» **The problem**
The line with "Task: Leave the meeting with 离开会议" marks the start; please set it down along with all later lines through the end of the material, exactly, leaving out pictures.

» **Records shown**
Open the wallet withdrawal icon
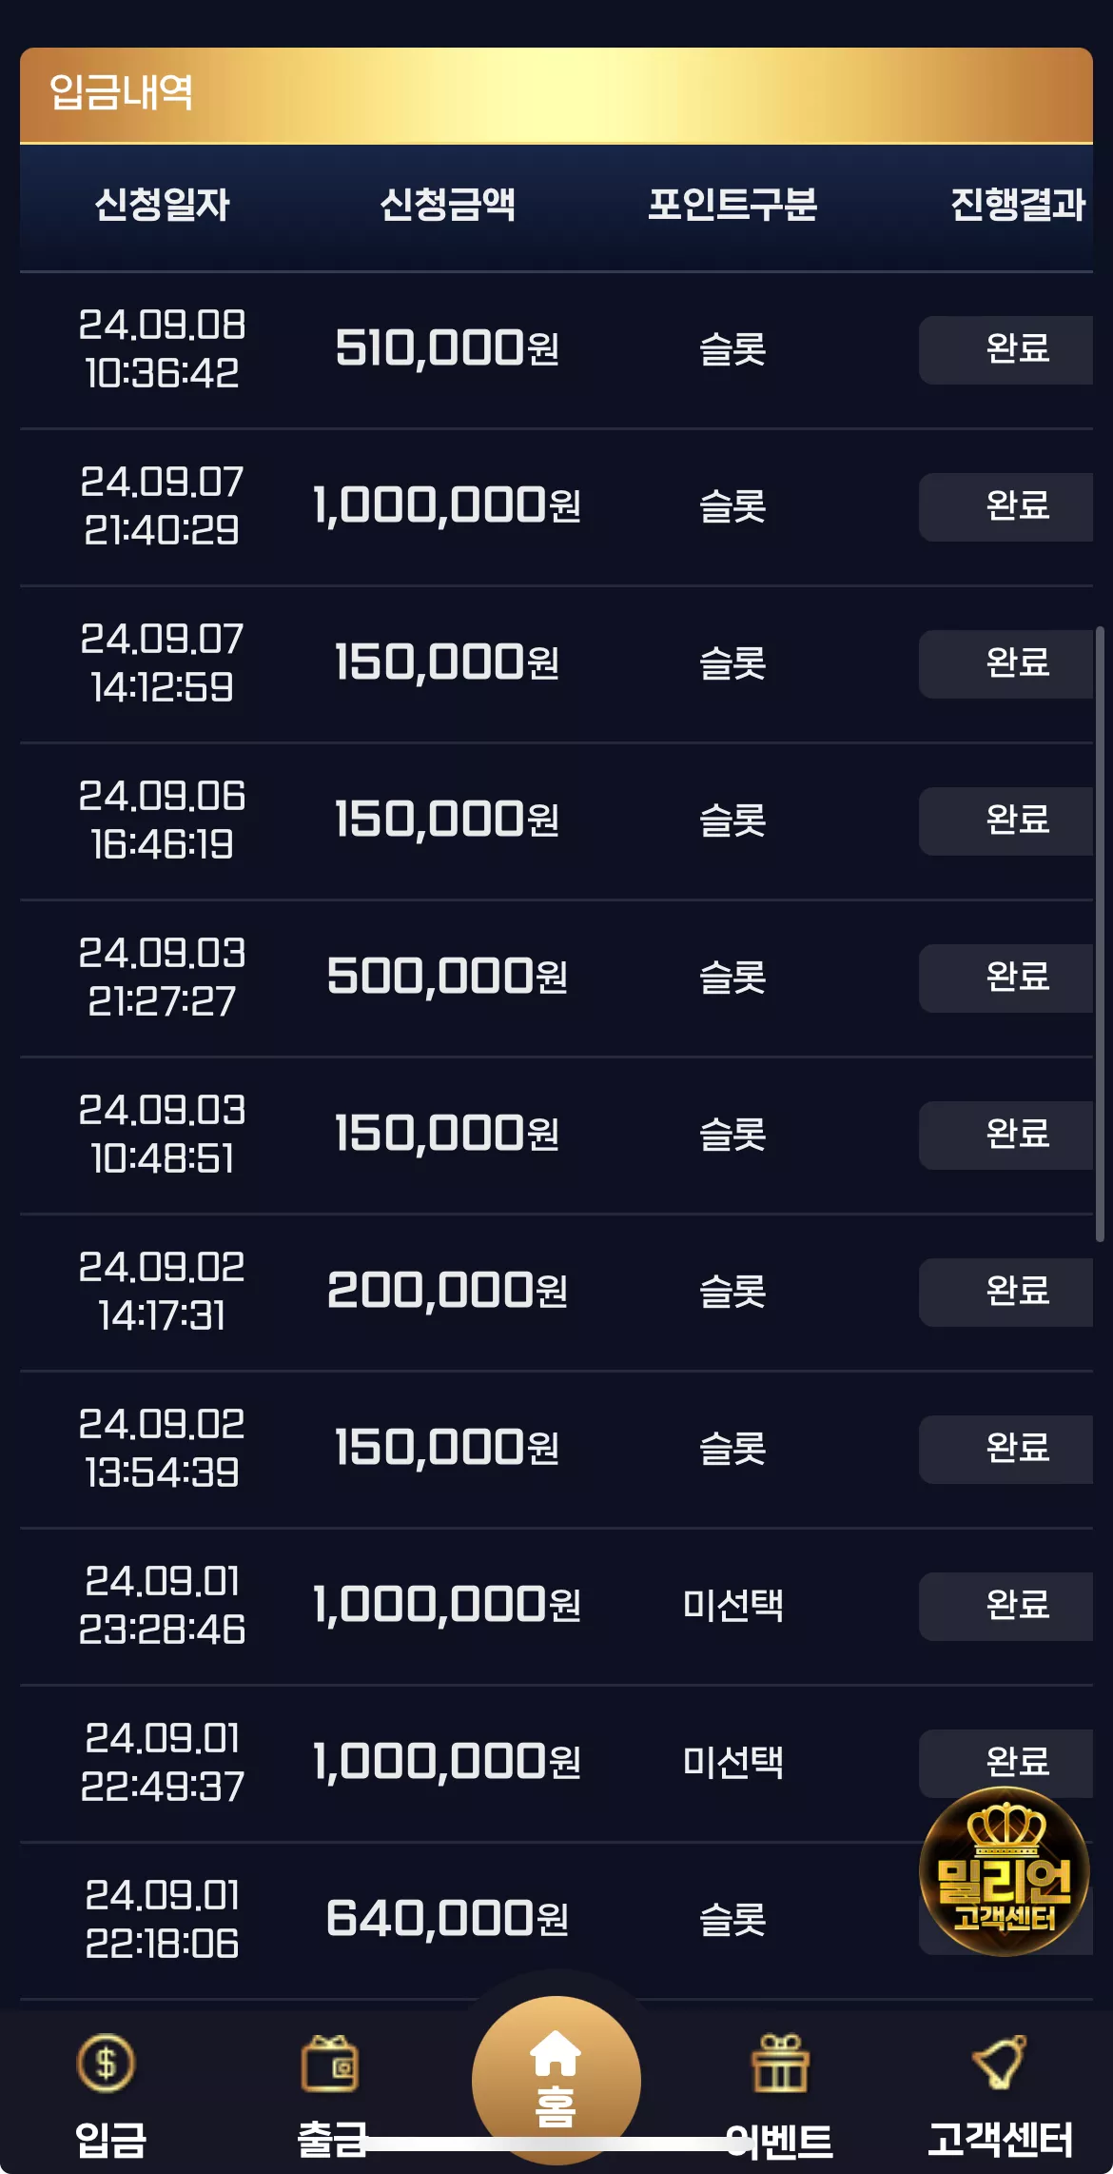The height and width of the screenshot is (2174, 1113). coord(330,2064)
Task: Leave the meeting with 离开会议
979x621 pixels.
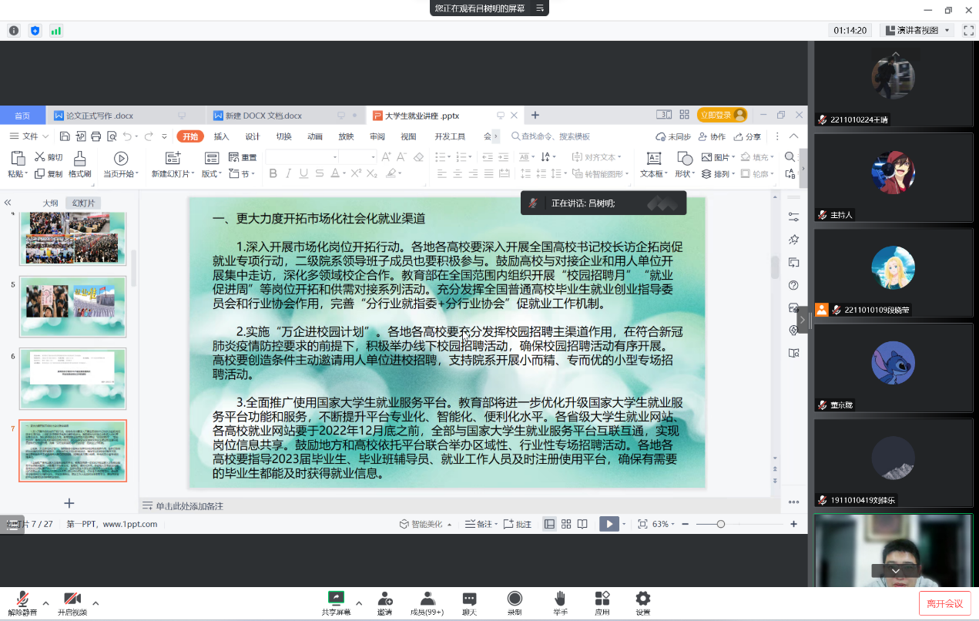Action: (944, 603)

» **Task output**
Task: Leave the meeting with 离开会议
979x621 pixels.
Action: (944, 603)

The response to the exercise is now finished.